=== Section Start ===

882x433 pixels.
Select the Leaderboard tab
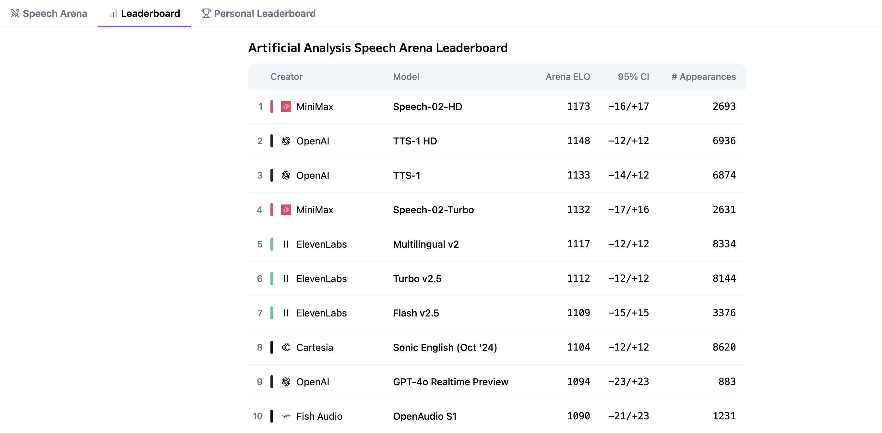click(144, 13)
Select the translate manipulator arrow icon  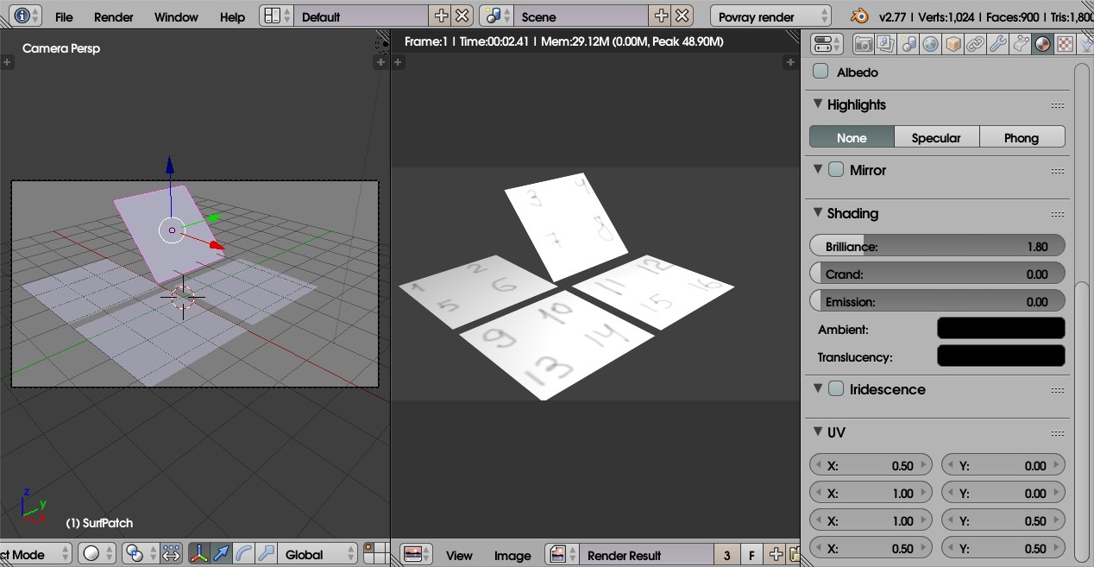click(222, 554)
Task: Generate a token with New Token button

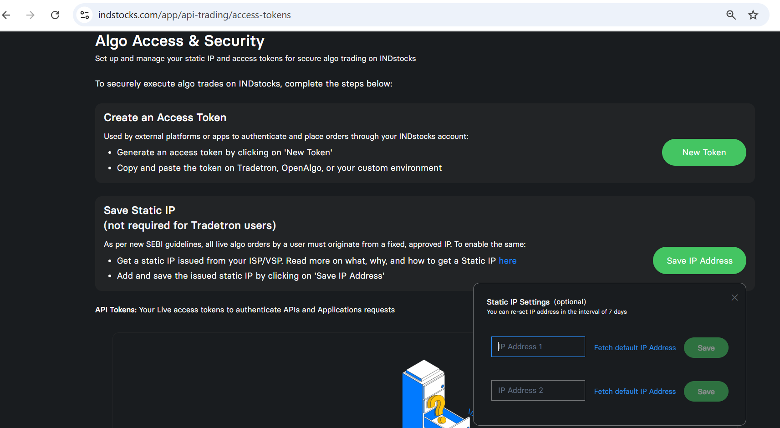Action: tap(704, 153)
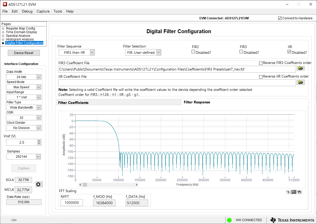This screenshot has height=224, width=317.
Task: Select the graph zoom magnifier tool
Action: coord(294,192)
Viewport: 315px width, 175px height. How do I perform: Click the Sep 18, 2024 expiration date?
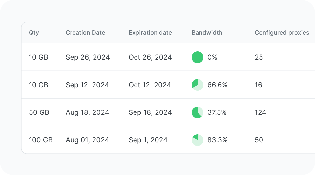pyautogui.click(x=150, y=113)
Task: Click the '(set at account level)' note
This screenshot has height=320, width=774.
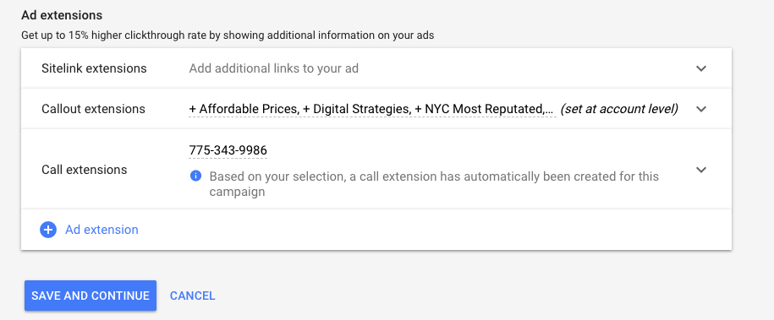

=== Section End ===
=== Section Start ===

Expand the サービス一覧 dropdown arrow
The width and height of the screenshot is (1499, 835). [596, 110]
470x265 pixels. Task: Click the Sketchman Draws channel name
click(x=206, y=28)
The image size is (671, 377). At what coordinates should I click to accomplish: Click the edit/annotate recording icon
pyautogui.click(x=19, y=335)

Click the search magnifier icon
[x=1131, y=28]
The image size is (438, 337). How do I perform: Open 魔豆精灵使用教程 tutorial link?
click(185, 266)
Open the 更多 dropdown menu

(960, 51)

=== Section End ===
=== Section Start ===

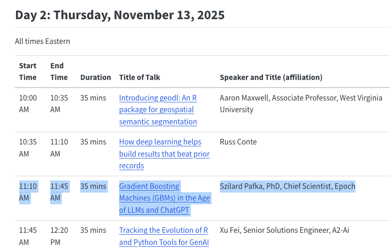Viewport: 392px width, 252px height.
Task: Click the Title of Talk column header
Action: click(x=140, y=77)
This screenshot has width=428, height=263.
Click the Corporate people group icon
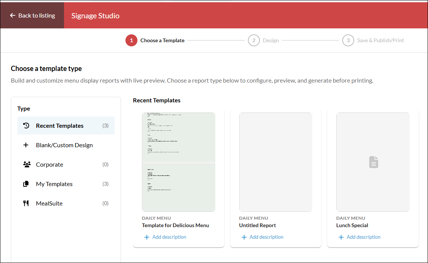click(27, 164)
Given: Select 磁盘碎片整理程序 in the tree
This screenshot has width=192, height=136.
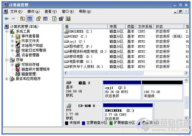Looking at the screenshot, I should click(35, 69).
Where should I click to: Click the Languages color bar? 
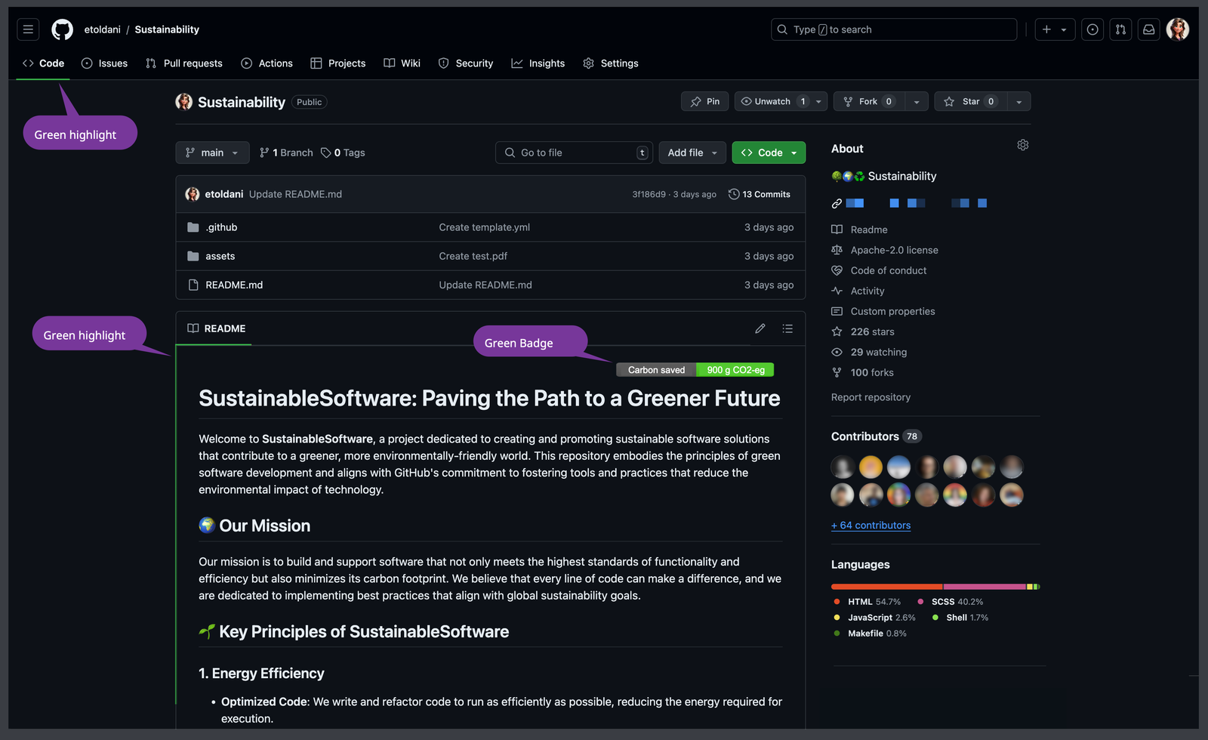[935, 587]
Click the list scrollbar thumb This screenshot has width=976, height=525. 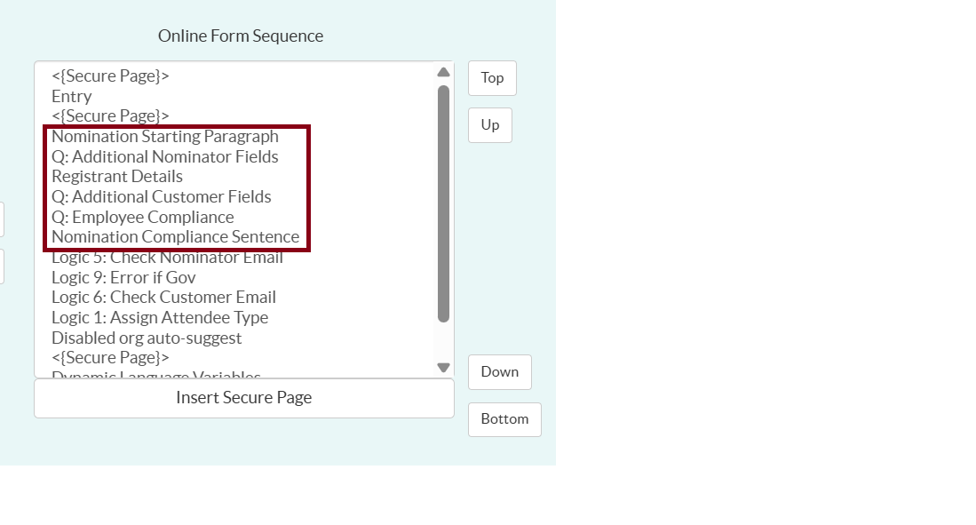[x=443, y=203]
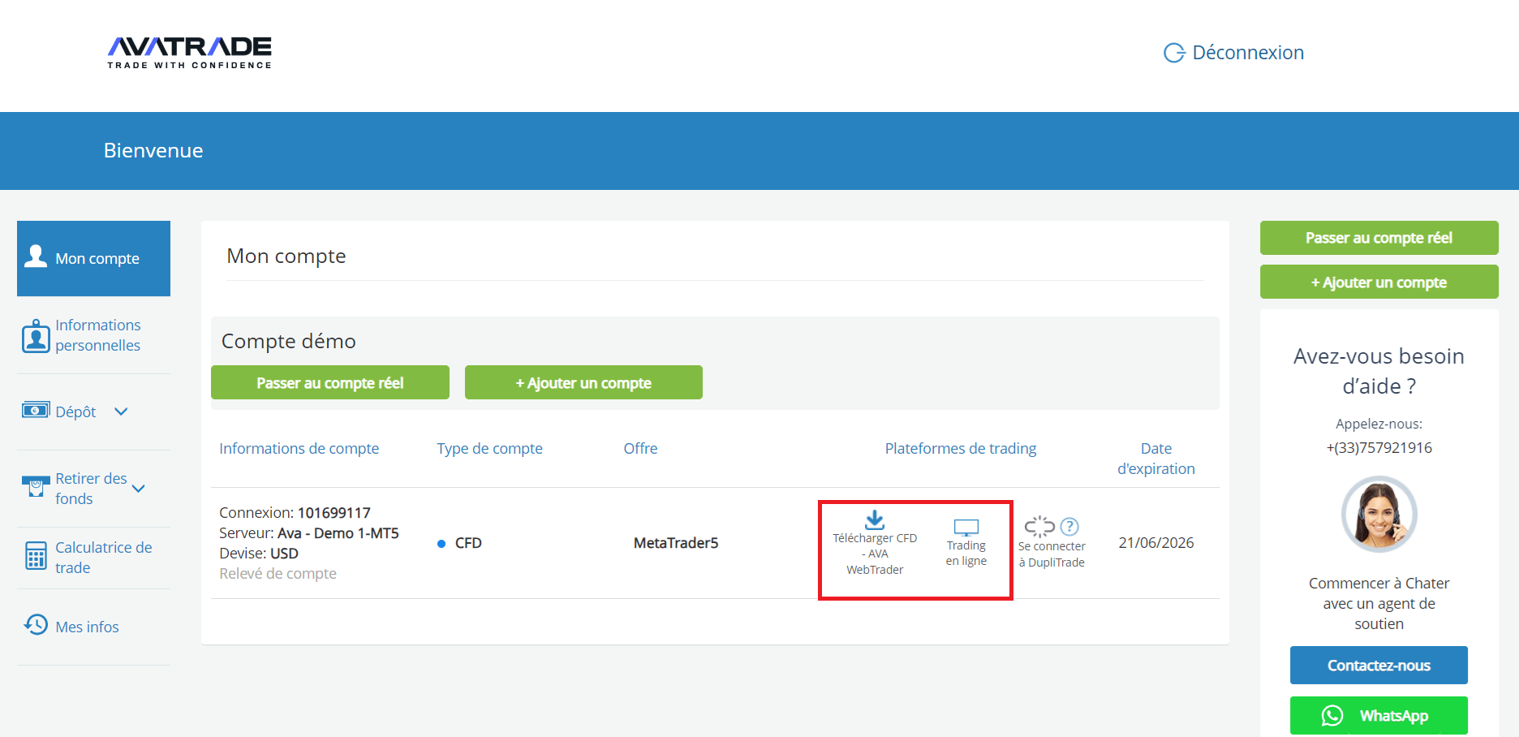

=== Section End ===

• _WHAT THE EXERCISE ASKS_
What you write must match the listing exactly, from the line with "Viewport: 315px width, 175px" up to and including the line with "This screenshot has height=320, width=774.". Pictures stay out.

• _SOLVED EXERCISE_
Viewport: 315px width, 175px height. How do I perform: Click the Sep 18, 2024 expiration date?
pyautogui.click(x=150, y=113)
Task: Click the '(set at account level)' note
This screenshot has height=320, width=774.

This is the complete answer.